= Naata Ufushu =

Ryukyuan chief

Naata Ufushu (長田大主) was a Ryukyuan local chief who supported the forces of the Ryūkyū Kingdom in suppressing the rebellion of Oyake Akahachi, another regional chieftain.

== Life ==
Naata was born on Hateruma Island and traveled to Ishigaki Island at the age of eight. Over the years, as he grew, he gained power, eventually uniting Ishigaki Village and becoming its head.

He was approached, as were a number of other local chieftains, by Oyake Akahachi, who sought to have them join him in rebellion against the Ryūkyū Kingdom. Naata is said to have been quite loyal to the king, and sought to appease Akahachi by offering him his younger sister Koitsuba's hand in marriage; this failed, and Akahachi escaped to Iriomote Island with Koitsuba and her two younger brothers.
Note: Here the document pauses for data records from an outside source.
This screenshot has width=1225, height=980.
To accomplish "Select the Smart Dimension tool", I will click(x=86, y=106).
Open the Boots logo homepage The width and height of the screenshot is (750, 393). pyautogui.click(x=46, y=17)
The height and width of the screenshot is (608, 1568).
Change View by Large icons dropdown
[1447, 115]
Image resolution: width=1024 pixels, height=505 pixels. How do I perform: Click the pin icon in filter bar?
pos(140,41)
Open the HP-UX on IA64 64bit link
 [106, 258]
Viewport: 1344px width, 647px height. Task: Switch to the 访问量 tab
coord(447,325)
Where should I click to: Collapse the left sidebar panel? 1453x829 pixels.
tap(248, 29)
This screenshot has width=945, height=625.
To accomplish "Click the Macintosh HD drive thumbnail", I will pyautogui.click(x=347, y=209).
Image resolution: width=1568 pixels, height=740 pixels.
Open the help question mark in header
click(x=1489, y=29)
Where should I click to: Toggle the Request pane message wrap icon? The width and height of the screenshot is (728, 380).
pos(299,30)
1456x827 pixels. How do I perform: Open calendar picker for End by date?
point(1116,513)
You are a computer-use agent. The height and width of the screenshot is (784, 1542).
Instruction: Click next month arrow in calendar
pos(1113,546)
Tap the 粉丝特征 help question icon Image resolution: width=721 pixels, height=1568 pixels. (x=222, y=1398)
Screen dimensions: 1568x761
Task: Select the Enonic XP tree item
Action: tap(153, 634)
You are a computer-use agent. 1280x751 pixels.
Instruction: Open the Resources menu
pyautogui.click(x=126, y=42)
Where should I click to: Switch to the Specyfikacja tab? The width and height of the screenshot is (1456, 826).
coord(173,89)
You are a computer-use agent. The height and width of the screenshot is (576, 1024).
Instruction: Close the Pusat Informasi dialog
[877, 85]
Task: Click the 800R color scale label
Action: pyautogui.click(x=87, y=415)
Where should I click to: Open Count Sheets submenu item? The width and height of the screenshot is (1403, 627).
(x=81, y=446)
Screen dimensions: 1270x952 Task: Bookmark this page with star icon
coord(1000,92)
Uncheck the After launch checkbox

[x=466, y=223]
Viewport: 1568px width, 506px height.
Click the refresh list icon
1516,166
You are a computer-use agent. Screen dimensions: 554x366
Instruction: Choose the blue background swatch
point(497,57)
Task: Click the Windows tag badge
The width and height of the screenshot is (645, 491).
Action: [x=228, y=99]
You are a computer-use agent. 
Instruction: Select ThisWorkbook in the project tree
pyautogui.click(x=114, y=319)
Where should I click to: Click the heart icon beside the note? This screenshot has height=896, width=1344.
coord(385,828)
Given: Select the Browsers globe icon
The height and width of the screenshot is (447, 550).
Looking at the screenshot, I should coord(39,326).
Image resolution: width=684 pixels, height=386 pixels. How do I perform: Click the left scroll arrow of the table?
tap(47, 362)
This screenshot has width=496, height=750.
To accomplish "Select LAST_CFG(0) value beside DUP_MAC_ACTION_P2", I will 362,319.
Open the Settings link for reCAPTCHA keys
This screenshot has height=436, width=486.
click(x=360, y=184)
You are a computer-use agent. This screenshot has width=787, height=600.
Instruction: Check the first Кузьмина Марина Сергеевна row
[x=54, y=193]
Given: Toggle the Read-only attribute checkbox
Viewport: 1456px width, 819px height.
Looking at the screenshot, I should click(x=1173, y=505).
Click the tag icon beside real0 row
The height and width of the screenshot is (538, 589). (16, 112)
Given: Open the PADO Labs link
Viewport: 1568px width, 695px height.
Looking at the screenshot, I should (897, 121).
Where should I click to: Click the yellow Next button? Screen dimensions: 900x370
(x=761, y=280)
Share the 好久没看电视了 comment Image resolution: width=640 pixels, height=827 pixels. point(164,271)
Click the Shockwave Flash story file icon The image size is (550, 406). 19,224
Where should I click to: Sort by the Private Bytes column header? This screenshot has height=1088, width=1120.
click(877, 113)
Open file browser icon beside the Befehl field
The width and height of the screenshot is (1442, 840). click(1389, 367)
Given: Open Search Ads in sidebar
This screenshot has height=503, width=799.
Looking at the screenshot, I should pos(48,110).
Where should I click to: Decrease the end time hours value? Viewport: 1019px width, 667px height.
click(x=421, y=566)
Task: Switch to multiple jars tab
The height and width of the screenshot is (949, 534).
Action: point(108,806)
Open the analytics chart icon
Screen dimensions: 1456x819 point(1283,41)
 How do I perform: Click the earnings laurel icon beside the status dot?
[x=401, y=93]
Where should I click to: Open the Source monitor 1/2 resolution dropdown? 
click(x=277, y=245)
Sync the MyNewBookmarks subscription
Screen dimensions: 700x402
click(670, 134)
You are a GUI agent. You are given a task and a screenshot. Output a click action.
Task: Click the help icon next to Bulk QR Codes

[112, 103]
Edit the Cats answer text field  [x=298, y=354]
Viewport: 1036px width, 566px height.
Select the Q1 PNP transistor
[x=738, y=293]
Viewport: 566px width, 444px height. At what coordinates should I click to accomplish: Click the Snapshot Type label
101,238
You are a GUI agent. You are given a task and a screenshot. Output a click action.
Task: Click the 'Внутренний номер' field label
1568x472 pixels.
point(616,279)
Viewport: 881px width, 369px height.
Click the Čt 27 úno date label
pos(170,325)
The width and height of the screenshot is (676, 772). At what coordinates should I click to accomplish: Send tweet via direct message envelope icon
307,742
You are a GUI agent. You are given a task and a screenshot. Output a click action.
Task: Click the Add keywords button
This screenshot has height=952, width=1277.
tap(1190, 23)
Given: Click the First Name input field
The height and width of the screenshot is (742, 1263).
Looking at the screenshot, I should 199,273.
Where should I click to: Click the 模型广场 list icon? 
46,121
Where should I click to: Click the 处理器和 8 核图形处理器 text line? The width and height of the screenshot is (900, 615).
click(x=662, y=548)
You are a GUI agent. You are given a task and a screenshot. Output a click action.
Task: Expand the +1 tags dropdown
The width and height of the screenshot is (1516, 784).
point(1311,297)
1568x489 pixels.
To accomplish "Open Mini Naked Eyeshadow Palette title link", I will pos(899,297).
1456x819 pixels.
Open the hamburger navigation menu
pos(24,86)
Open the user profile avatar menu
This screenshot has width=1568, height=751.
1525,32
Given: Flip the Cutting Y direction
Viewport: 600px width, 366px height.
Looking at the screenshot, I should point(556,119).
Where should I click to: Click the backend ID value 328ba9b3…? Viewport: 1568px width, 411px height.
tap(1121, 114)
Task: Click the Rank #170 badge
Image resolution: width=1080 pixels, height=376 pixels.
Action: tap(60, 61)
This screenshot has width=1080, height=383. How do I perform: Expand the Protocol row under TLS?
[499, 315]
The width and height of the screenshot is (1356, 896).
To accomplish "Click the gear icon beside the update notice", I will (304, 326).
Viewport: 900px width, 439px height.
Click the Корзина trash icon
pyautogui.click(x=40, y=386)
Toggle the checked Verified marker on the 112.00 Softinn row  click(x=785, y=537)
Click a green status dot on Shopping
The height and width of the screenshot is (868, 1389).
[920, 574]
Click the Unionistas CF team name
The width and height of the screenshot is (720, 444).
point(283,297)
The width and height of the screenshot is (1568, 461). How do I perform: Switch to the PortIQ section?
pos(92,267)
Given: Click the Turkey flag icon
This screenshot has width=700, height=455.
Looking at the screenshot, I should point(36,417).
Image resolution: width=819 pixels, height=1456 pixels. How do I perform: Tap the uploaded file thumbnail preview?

Akahachi was defeated in the end by royal forces, with Naata's support.

== Genealogical claims ==
It is sometimes said that Naata was the son of Nakasone Toyomiya, or otherwise descended from him, but this seems unlikely, as Nakasone is known to have lived sometime around 1500–1530, which would make him younger or contemporaneous with Naata, not old enough to be his father or other ancestor.